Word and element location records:

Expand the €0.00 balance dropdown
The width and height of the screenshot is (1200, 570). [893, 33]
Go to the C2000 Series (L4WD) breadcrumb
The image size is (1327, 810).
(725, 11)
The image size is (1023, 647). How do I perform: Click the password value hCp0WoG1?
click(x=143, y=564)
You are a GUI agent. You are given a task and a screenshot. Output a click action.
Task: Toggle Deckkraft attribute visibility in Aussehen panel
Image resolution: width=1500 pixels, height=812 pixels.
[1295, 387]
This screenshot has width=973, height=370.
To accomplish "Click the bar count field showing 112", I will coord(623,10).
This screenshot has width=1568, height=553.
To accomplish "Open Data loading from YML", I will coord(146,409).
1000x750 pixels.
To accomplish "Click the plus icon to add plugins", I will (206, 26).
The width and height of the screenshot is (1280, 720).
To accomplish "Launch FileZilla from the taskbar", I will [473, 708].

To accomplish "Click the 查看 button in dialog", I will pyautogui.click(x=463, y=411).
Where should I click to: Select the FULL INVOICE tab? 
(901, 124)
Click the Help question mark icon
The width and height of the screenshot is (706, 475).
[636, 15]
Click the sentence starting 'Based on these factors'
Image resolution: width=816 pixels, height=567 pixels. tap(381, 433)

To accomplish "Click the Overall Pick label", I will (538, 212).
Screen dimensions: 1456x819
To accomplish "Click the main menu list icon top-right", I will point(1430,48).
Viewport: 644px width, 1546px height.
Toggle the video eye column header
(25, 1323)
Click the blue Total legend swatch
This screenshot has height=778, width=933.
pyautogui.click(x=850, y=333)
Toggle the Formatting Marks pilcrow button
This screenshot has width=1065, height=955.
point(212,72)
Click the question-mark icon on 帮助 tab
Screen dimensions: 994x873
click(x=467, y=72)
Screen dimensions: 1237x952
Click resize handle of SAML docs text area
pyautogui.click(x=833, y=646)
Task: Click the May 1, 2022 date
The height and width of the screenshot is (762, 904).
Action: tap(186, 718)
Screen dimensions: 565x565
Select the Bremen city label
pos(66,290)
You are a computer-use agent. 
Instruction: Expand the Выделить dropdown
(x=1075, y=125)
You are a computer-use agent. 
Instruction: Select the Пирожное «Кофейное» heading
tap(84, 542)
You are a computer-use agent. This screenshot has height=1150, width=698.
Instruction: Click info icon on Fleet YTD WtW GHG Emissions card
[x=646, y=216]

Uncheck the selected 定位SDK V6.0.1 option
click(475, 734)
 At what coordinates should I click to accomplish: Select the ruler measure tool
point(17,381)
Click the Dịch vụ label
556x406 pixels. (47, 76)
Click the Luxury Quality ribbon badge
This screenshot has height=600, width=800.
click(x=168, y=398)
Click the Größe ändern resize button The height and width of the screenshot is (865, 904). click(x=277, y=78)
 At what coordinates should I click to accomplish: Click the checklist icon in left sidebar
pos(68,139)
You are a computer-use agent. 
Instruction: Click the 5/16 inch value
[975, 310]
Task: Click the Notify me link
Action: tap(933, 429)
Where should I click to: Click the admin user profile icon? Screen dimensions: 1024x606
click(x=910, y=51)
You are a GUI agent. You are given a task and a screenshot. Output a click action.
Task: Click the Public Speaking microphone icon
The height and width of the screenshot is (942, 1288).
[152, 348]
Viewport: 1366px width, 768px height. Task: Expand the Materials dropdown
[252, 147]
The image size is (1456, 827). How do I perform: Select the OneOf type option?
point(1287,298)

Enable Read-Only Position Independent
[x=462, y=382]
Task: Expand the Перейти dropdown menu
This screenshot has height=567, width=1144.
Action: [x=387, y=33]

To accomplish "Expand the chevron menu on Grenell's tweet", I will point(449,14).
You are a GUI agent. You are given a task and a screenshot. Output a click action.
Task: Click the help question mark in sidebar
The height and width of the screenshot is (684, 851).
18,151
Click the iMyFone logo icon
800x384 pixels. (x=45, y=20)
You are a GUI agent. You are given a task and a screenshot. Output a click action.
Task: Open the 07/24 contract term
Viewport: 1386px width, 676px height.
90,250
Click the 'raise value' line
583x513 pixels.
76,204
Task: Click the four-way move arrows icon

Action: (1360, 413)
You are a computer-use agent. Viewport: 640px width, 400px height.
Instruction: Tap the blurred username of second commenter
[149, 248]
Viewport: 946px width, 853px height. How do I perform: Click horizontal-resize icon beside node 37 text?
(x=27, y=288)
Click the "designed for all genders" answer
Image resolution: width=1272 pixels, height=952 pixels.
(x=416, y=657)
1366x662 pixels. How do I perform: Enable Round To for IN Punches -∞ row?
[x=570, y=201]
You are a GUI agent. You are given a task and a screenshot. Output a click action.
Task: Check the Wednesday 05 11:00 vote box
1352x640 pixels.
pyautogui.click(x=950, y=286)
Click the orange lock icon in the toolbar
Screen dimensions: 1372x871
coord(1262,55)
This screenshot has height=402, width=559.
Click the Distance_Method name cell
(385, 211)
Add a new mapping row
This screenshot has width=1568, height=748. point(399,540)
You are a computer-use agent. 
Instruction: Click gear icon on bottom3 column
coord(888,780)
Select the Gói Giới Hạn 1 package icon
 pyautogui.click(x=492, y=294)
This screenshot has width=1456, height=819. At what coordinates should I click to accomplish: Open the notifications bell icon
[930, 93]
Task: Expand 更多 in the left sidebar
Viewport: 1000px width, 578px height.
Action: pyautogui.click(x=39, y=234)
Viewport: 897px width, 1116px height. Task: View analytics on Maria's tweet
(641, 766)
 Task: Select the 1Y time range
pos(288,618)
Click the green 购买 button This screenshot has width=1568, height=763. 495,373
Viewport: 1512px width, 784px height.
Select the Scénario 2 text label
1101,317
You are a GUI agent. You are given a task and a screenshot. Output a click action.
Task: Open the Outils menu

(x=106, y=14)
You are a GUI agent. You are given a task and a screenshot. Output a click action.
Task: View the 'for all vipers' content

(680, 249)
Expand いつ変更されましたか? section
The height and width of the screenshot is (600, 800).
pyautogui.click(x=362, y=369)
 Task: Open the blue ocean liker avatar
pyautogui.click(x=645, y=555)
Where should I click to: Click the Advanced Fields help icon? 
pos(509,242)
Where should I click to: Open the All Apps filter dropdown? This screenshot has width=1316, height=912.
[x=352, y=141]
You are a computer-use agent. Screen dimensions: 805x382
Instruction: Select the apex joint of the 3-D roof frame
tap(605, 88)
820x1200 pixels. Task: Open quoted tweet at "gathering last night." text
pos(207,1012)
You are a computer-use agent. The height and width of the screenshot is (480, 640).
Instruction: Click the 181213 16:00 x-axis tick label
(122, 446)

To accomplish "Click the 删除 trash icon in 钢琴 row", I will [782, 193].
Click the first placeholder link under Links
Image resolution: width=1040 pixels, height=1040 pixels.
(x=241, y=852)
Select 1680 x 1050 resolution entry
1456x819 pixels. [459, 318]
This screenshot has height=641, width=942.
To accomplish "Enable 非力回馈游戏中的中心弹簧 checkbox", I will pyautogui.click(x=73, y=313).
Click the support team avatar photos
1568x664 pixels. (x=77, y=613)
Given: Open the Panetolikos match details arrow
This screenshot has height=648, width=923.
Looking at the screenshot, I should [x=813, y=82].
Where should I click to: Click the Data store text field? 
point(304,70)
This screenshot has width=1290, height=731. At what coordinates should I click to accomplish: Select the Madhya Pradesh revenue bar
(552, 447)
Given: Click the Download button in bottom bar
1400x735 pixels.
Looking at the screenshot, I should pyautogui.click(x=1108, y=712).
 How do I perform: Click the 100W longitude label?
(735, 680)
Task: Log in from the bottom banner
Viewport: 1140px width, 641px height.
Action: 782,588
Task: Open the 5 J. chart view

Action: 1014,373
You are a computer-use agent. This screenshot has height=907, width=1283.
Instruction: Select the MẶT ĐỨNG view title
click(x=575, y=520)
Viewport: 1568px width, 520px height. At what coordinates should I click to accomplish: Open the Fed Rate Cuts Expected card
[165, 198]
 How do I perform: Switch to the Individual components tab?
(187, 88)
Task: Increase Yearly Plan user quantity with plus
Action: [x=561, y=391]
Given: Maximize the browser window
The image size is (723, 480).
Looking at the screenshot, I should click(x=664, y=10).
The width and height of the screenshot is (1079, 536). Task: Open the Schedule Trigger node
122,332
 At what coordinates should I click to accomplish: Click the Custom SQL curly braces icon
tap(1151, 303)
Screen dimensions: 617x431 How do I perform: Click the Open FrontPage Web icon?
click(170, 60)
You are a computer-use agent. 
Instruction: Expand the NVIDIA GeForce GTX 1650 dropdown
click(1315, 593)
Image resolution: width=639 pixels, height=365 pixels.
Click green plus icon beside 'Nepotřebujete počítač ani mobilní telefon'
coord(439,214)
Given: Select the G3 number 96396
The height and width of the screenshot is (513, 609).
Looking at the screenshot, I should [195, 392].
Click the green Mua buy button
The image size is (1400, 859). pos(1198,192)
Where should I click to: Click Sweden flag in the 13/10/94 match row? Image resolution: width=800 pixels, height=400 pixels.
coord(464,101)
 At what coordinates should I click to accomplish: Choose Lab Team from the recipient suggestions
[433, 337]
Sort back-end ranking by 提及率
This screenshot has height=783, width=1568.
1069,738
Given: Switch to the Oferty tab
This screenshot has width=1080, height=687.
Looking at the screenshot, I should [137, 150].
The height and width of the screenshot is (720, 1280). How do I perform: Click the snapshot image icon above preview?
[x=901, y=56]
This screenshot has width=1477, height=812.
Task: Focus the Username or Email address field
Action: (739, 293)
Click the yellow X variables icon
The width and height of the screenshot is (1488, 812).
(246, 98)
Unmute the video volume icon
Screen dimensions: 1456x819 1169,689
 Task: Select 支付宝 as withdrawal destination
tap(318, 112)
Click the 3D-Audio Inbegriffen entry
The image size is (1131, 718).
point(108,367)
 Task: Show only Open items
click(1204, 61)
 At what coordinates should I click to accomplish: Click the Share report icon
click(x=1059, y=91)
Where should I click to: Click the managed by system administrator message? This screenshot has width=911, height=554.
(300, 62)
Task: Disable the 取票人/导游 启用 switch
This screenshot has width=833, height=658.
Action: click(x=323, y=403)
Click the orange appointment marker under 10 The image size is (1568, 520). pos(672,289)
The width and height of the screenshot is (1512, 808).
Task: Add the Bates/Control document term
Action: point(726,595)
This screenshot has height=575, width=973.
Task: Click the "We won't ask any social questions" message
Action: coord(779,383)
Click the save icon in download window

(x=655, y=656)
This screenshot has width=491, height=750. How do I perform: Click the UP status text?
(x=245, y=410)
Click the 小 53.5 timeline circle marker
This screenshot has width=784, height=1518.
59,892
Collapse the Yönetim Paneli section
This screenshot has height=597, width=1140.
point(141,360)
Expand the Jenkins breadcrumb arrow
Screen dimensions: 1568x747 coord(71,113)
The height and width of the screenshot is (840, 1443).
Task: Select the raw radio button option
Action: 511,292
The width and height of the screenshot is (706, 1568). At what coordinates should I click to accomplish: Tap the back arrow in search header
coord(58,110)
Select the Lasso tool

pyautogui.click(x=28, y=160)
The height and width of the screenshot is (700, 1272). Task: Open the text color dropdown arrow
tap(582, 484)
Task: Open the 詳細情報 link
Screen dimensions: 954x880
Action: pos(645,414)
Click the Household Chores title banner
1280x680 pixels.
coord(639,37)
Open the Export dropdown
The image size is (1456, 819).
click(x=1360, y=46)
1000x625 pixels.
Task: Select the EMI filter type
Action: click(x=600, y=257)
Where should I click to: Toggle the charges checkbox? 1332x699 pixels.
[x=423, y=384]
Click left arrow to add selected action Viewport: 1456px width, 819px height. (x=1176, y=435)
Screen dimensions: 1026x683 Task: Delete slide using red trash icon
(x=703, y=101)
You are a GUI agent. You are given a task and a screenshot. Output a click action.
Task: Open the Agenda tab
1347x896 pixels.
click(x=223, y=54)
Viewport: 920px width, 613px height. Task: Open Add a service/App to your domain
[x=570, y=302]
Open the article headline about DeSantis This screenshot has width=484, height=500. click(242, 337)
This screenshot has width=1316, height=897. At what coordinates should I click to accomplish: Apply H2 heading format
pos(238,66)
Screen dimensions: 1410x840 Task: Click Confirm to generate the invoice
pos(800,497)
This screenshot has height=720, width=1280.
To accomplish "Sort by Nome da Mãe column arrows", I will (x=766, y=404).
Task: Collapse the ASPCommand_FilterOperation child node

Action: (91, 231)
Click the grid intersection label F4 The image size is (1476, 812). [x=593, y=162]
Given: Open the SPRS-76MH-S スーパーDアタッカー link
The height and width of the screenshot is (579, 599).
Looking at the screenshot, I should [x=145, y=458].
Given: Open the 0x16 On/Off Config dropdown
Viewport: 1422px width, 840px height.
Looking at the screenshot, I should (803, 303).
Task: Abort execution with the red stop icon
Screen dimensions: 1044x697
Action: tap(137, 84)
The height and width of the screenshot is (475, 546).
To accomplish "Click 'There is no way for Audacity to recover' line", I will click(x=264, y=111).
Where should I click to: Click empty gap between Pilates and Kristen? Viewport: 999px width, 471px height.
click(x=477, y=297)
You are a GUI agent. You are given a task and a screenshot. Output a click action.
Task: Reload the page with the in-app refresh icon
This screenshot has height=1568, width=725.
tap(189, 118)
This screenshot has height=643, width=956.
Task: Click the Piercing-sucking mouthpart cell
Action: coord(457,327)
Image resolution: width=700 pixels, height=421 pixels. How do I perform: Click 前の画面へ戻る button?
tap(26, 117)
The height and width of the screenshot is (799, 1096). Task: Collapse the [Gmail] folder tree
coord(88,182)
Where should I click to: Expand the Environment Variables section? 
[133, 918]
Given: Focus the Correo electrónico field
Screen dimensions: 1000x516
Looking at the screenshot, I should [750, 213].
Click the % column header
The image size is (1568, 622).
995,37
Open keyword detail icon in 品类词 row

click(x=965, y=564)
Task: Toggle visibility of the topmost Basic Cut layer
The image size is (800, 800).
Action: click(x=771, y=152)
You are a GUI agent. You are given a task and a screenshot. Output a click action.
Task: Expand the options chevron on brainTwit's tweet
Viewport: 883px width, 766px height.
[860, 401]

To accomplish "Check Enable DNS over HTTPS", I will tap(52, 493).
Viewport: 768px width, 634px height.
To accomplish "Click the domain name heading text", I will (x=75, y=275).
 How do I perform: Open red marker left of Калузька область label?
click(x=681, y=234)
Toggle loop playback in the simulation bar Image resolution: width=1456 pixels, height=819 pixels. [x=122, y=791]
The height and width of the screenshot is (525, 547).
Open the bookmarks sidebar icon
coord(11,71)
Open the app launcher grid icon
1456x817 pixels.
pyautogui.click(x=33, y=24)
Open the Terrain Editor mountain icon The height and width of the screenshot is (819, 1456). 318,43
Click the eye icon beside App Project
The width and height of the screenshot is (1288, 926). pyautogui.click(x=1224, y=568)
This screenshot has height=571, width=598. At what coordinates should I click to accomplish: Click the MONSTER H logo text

EXERCISE DIRECTIONS:
Reproduce the part of the entries that opens with the line containing "Where should I click to: Click the admin" and closes with the line containing "click(x=910, y=51)", including both of those lines and the requests. In the answers only, multiply each click coordinate by 0.3 and round to the nearest whole number, with halves rounded up.

OUTPUT OF THE EXERCISE:
Where should I click to: Click the admin user profile icon? Screen dimensions: 1024x606
click(x=273, y=15)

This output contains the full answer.